I got a coffee and took a seat. The first of the night’s three speakers went to the podium.

He was from Texas. It was very entertaining to hear his accent and his crazy drinking stories. The next woman bottomed out in Los Angeles while working in the film business. The third person was a local guy and told his story of basically being in the grip of alcohol from age 13 onward.

That sober life

I’ve been sober for a long time. So I know how AA stories go. They’re all different, but at their heart, they are all the same. Also, there’s a certain AA language people use to describe their experiences. There’s a rhythm to the stories.

It’s all very familiar and routine for me. It’s a nice feeling to settle in and listen to your fellow drunks describe their experiences.

But sitting there this time, a dark thought came over me. I wondered if AA was getting old in some way. If I’m in my 60s, and this meeting felt like the perfect way to spend a Saturday night, what would it feel like to a younger person? Probably very old-fashioned.

AA’s glory days

AA began in the 1930s. It caught on immediately. Over the decades, it literally saved millions of lives and vastly improved millions of others.

In theological circles, many consider Alcoholics Anonymous to be the most profound and important spiritual movement of the 20th century.

But what now? Can it continue indefinitely?

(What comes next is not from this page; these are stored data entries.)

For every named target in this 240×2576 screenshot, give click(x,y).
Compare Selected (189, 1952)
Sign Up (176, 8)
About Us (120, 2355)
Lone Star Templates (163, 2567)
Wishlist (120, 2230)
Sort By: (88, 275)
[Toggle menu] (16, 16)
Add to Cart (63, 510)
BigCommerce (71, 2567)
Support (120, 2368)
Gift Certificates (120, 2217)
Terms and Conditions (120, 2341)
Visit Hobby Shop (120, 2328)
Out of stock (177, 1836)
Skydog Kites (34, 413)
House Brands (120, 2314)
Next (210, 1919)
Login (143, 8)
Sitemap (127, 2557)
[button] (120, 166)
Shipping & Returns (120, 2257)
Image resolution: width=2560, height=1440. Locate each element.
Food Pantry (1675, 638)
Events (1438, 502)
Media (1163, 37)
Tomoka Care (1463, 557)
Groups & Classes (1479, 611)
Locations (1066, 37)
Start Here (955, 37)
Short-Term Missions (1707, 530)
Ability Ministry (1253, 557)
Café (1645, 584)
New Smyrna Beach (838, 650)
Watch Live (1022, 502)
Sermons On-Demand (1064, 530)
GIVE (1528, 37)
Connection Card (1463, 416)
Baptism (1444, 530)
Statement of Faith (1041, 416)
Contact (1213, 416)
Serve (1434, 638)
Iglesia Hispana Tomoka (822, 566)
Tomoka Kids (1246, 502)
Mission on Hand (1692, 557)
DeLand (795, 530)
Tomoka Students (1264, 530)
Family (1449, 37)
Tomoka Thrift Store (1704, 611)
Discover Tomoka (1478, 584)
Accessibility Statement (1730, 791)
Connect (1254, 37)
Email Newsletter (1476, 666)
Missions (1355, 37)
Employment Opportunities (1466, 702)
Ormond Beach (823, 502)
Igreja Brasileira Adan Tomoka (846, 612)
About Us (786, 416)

I considered who founded AA in the first place: white Christian men, most of them professionals. Of course, AA evolved and adapted as it grew, quickly including women, younger people, and other ethnicities and social classes.

But it still bears the marks of its beginnings. And institutions with those kinds of roots tend to get targeted and harassed by leftist activists — even the most benevolent ones.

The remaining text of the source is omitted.